Федю будто кто водой окатил. Он вытирал рукавицей капли пота со лба и щек.

— Молодец, парень! Благое дело сделал! Если бы проморгал, потеряли бы полплавки, — сказал ему Игнат Кузьмич,

Я ни о чем не стал расспрашивать, хотя мне очень хотелось узнать про «козла».

Я представил себе козла с пламенем вместо бороды, который вылезает из печи и начинает бодаться.

Только потом я узнал, что это за «козел». Говорят: «Пусти козла в огород». А чтобы не пустить его в печь, надо лучше заделывать «порог» после выпуска стали, не оставлять в печи «козелка», который будет выход искать и «закозлит» плавку. Много бед может натворить такой «козелок». Уйдет сталь, и печи на ремонт станут. И не подсчитать убытков.

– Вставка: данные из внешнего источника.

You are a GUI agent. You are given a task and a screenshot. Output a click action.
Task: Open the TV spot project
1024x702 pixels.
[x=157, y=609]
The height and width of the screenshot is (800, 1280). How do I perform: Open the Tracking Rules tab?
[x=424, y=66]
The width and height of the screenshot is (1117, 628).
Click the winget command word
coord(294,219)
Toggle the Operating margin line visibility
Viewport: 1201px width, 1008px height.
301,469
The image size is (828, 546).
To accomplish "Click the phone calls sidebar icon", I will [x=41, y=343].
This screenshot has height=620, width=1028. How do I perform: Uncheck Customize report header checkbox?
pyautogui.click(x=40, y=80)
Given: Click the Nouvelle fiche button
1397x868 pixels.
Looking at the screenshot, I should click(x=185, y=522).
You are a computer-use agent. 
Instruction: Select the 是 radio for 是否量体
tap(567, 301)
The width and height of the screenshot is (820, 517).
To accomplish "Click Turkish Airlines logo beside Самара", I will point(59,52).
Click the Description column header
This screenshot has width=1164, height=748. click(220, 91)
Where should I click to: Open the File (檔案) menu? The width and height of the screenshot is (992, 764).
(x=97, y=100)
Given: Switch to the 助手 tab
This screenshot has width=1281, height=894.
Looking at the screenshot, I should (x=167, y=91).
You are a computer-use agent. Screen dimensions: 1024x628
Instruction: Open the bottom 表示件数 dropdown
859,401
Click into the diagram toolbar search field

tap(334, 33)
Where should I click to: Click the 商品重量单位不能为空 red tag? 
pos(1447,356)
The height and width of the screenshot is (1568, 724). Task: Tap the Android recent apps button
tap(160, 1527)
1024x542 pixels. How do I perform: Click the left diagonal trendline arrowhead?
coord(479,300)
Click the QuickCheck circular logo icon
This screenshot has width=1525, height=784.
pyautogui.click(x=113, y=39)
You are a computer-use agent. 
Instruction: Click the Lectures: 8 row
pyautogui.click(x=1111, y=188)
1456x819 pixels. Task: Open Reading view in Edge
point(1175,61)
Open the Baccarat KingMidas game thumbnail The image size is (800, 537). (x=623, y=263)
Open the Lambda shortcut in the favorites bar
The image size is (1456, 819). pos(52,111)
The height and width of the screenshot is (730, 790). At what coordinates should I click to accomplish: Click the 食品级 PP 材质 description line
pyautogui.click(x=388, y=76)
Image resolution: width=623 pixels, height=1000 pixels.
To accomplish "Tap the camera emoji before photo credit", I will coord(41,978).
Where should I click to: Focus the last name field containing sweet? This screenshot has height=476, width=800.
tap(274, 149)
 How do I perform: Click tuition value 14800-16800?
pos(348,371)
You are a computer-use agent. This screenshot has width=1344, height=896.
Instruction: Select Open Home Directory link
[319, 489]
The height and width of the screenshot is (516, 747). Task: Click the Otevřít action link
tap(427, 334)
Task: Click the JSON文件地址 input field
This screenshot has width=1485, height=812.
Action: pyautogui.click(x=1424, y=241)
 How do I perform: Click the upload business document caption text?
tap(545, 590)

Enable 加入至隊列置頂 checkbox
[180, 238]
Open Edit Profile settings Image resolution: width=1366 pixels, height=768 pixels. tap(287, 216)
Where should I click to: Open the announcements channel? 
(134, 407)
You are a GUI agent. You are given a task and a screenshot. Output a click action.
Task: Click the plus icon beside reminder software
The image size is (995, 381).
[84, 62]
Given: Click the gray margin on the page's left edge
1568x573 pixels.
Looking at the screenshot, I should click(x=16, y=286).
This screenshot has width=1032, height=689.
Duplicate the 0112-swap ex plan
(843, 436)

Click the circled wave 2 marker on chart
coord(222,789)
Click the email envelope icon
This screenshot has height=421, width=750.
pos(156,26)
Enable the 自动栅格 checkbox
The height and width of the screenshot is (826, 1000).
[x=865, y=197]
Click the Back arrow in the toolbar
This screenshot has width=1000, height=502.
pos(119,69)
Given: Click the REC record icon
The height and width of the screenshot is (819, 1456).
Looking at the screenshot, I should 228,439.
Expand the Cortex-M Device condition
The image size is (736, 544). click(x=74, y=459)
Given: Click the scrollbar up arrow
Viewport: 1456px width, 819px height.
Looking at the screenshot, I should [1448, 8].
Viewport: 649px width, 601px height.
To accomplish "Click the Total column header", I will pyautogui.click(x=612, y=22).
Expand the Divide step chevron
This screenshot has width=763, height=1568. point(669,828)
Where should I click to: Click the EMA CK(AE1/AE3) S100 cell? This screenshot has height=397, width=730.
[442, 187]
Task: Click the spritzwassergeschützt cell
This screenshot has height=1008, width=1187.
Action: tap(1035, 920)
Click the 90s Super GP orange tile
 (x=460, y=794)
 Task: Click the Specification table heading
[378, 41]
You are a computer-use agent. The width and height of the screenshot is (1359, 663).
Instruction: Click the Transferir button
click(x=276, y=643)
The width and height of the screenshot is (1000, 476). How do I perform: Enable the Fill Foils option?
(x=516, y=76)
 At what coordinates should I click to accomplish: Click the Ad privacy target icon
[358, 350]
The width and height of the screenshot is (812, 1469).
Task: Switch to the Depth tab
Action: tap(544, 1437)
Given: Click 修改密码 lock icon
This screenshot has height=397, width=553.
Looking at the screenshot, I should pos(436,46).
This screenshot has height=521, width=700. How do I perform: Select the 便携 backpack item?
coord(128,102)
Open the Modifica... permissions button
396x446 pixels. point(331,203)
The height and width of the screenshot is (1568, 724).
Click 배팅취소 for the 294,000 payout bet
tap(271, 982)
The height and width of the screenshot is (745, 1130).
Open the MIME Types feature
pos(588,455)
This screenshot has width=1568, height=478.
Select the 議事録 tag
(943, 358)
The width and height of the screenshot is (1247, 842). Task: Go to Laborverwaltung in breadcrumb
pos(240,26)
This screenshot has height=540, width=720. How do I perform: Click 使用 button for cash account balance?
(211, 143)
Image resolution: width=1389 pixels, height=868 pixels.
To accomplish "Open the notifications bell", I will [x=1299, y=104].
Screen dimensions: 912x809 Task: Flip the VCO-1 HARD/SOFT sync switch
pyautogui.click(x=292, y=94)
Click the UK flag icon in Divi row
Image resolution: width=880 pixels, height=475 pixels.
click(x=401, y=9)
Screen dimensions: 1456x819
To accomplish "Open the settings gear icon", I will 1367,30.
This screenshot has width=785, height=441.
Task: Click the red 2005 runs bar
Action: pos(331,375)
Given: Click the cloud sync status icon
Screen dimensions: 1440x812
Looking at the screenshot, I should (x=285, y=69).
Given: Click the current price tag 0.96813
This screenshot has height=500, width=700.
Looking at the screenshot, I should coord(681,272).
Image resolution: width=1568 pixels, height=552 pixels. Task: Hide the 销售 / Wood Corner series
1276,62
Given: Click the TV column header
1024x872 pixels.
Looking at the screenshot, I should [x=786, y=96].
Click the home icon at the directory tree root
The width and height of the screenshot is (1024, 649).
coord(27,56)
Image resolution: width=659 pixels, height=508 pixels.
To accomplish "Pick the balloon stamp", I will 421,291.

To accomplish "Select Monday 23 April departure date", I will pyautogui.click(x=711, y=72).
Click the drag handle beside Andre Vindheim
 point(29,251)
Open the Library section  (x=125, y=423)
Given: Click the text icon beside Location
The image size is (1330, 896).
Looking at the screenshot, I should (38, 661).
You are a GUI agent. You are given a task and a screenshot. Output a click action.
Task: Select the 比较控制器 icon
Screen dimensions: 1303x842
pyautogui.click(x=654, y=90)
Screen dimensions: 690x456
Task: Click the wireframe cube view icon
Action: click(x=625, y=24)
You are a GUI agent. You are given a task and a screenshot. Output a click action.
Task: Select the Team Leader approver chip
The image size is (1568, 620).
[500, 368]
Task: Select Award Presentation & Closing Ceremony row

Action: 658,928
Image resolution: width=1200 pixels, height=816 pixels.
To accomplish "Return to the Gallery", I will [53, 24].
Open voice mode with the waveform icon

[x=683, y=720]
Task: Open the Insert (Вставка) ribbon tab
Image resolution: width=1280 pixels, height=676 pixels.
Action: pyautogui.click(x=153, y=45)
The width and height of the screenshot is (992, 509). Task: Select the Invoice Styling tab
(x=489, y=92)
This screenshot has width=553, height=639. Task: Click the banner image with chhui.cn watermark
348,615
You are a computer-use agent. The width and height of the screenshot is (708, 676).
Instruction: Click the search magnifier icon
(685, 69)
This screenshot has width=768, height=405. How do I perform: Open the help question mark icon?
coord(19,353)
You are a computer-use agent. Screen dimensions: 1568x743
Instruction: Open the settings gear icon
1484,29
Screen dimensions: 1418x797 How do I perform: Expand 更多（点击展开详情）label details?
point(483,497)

И еще узнал я, что, если бы Федя и другие подручные не задрали «козла», в «драку» с ним вступила бы заволочная машина; она зажала бы его своим хоботом. Машинист только ждал команды. Но уход металла был предотвращен, и мне не пришлось видеть бой «слона» с «козлом».

Игнат Кузьмич не отпускал меня от себя ни на шаг. Загудел гудок. Кончилась смена, и мы пошли с ним в «бытовые», где Игнат Кузьмич вымылся, переоделся и меня заставил принять душ.

Он посоветовал не вытираться. И действительно, не успел я одеться, как уже стал сухим.

Вместе со сменой уходил я с завода.

Как хорошо шагать, когда с тобой рядом идут в одном направлении сотни людей!

По дороге мы зашли в небольшую парикмахерскую. Игнат Кузьмич решил побриться, как он сказал, «ради гостя», и подправить усы.

— Усы-то у меня от старинки остались, а нос — как у самого молодого. Раньше сталевары с красными носами от ожогов ходили, все в печь носы совали, автоматики и контрольно-измерительных приборов в помине не было, на глазок работали и тремя крестами расписывались. А теперь и мне приходится физику и химию изучать. Нос-то не красный, но надо не зевать, чтобы молодые нам, старикам, нос не утерли, — говорил Игнат Кузьмич, пока парикмахер намыливал ему щеки. Он поднялся с кресла и сказал:

— Садись, Гена, твоя очередь. Ты не стесняйся, — и потянул меня за рукав.

Я недоумевал, так как перед поездкой в Сталинград нас всех подстригли.

— Прошу освежить сына сталевара «Цветочным». Я закрыл глаза. Парикмахер, узнав, что я участник олимпиады детдомов, щедро поливал меня одеколоном. А в моих закрытых глазах продолжали колыхаться огненные цветы, которые я только что видел на мартене.

Я чувствовал, как в кармане продолжают тикать отцовские часы, будто были они не карманные, а стенные, со звучным боем.

Еще издали Игнат Кузьмич показал мне белый дом под черным толем.

— Вот видишь, после войны какое себе гнездо свили. Сами все сделали, даже плотников не нанимали. Откуда и прыть взялась!

Мы шли по дорожке, посыпанной песком. В ушах все еще стоял непривычный гул, но уже хорошо дышалось. Свежий воздух будто сам врывался в грудь.

— Дай я перед тобой похвастаюсь. Все это я свои ми руками посадил. Правда, тесновато. Вишня, абрикос, слива, яблоня родить будут. Вначале соседи смеялись, а теперь тоже вроде обезумели: то дай им отросточек, то черенок клянчат. Этой весной даже соловьи на моих деревьях распевали.